In deze zaak heeft de Hoge Raad op 24 januari 2020 uitspraak gedaan in het beroep in cassatie van [X] te [Z] tegen de Staatssecretaris van Financiën. Het beroep was gericht tegen de uitspraak van het Gerechtshof Amsterdam van 13 augustus 2019, waarin navorderingsaanslagen in de inkomstenbelasting/premie volksverzekeringen over de jaren 2001 tot en met 2012 aan de orde waren. Daarnaast betroffen de geschillen ook beschikkingen inzake heffingsrente en belastingrente voor de jaren 2013 en 2014.
De Hoge Raad heeft beoordeeld of het beroepschrift in cassatie ontvankelijk was.
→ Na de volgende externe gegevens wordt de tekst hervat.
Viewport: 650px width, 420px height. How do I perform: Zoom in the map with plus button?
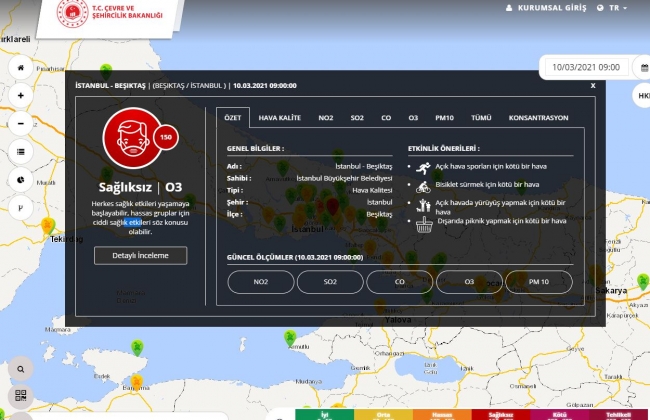tap(21, 96)
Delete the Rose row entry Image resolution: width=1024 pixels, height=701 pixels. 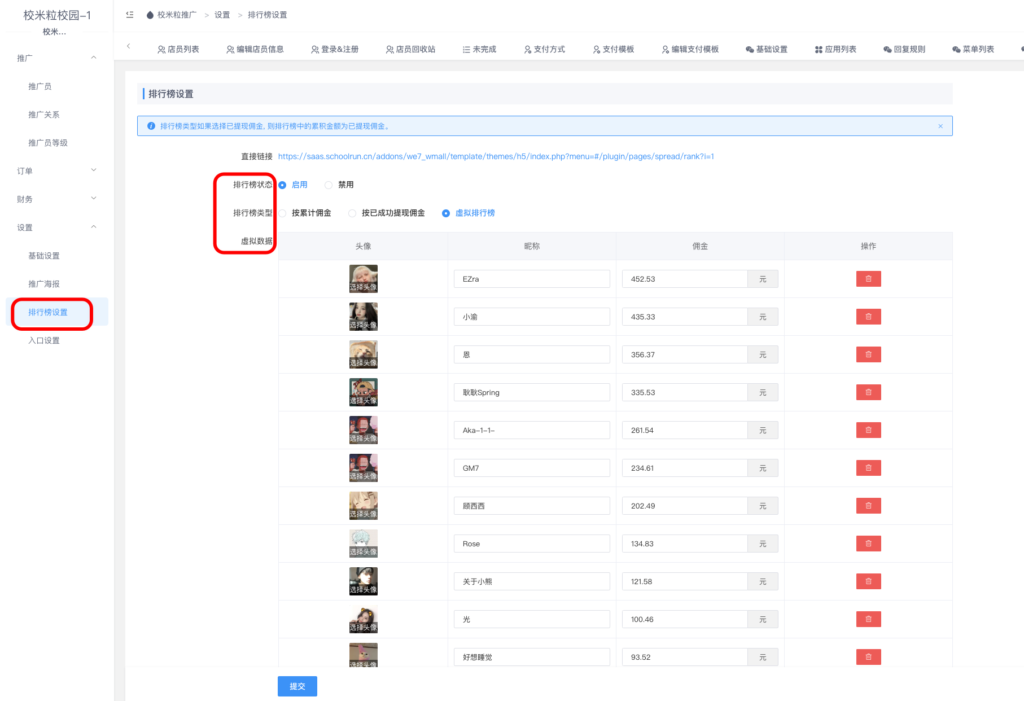pyautogui.click(x=868, y=543)
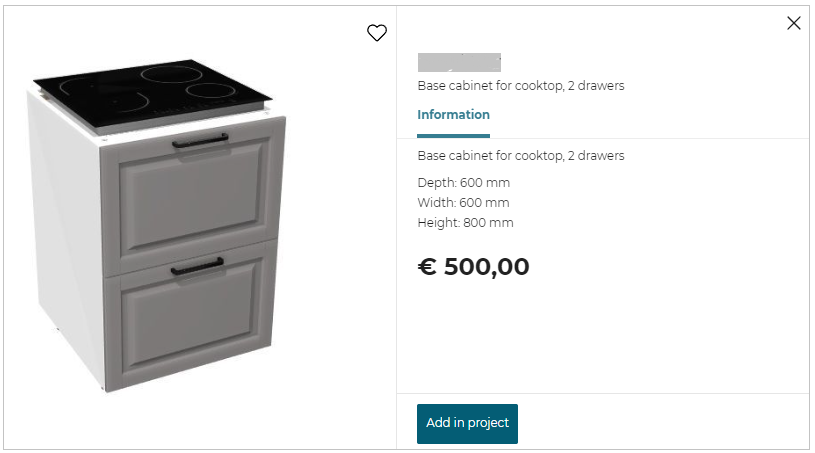This screenshot has height=453, width=815.
Task: Click the Depth: 600 mm line
Action: [463, 182]
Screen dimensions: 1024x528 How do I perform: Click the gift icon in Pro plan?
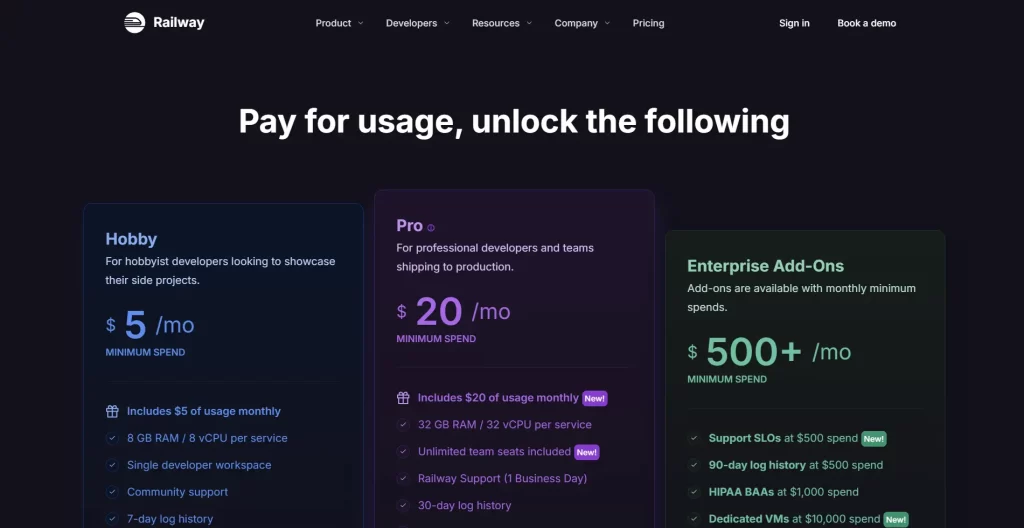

Het beroepschrift voldeed niet aan de eisen van artikel 6:5, lid 1, letter d, van de Algemene wet bestuursrecht (Awb), omdat het geen gronden van het beroep bevatte. De griffier van de Hoge Raad heeft de belanghebbende in de gelegenheid gesteld om dit verzuim te herstellen, maar belanghebbende heeft van deze mogelijkheid geen gebruik gemaakt. Hierdoor heeft de Hoge Raad besloten het beroep in cassatie niet-ontvankelijk te verklaren.
De Hoge Raad heeft ook overwogen dat er geen aanleiding is voor een veroordeling in de proceskosten. De beslissing van de Hoge Raad is openbaar uitgesproken en is een bevestiging van de noodzaak om aan de formele vereisten van het beroepschrift te voldoen.